• **Problem to solve**: I would like each line of the data that holds the word "computer" copied out.

• **Stored records**:
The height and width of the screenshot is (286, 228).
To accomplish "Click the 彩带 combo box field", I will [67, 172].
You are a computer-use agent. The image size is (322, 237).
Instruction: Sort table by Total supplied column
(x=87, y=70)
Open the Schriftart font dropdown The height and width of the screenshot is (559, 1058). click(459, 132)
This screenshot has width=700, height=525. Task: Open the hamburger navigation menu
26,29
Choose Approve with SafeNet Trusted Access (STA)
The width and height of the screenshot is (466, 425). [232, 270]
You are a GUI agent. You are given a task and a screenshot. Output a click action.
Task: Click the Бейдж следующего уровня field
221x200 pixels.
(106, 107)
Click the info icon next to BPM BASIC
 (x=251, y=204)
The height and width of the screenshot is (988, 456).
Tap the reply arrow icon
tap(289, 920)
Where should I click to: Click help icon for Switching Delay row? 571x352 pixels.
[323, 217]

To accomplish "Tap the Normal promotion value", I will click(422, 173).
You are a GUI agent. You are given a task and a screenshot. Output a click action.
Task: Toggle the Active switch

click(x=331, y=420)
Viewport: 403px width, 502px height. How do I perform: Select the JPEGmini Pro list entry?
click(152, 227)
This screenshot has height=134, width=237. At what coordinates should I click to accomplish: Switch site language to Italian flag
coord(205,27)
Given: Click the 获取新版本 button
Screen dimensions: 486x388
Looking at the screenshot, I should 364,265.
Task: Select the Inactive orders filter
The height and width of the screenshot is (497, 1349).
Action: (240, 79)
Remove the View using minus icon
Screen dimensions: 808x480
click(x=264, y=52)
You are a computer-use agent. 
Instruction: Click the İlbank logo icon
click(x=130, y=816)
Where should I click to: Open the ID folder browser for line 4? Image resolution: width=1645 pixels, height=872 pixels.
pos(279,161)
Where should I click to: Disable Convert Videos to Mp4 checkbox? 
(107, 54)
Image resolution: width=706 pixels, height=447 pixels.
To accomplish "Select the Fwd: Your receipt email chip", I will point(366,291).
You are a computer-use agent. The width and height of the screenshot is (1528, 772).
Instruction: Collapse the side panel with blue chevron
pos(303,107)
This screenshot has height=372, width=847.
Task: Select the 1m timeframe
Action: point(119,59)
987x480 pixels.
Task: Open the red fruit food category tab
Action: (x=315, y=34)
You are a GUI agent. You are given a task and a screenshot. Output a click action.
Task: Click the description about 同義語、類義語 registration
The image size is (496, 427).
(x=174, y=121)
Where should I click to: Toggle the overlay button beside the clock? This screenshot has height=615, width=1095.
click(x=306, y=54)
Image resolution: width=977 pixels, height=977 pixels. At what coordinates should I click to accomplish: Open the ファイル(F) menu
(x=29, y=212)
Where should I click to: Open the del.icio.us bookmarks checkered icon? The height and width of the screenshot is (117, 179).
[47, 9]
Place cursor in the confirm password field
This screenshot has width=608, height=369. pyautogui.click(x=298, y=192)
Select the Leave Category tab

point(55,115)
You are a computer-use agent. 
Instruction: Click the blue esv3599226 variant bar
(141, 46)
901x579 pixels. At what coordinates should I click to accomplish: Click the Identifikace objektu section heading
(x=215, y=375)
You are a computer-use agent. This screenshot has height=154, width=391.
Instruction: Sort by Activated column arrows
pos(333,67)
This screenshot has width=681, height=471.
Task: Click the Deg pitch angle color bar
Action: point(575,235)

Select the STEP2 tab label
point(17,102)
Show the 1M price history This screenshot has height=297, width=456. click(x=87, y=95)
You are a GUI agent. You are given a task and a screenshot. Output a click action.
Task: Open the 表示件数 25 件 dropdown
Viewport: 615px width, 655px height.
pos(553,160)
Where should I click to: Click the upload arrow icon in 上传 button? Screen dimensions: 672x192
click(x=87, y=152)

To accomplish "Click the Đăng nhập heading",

• **Exercise result**:
You are a computer-use agent. The image size is (322, 237).
You are a computer-use agent. 
You are a computer-use agent. The width and height of the screenshot is (1528, 772).
You are a computer-use agent. 
You are a computer-use agent. This screenshot has height=154, width=391.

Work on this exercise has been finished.